Stored items
- Opening Delimiter -
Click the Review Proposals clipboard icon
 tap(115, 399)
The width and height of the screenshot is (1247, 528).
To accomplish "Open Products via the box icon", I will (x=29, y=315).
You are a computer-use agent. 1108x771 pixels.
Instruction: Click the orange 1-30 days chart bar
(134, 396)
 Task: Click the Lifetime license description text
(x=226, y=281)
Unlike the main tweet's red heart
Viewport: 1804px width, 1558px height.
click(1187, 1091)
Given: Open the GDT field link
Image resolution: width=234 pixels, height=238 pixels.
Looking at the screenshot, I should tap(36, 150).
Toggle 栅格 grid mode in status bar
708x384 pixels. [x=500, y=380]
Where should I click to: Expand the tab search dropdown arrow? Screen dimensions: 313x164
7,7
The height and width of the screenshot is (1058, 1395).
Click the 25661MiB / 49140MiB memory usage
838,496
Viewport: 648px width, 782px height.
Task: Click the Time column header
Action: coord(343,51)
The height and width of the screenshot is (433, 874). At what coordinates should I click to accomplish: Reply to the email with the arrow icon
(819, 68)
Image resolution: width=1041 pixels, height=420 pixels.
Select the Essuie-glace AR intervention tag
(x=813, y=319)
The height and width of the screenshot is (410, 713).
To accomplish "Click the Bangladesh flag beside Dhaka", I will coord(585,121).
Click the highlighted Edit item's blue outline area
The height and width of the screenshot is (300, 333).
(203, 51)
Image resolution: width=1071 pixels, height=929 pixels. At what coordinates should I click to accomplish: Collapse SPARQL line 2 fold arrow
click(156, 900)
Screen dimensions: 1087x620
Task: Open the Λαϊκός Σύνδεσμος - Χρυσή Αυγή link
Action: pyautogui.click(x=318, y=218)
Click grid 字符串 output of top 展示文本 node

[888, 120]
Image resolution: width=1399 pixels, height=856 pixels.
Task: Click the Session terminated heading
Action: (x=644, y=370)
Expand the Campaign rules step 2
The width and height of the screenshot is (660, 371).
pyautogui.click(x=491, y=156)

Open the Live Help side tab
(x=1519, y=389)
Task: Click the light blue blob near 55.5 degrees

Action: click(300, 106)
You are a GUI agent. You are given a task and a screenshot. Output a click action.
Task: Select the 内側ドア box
- Closing Delimiter -
Print only these lines, exactly: the one containing "Open the Live Help side tab" and all after it to the end of the entries.

Open the Live Help side tab
(x=1519, y=389)
Task: Click the light blue blob near 55.5 degrees

Action: click(300, 106)
You are a GUI agent. You are given a task and a screenshot. Output a click action.
Task: Select the 内側ドア box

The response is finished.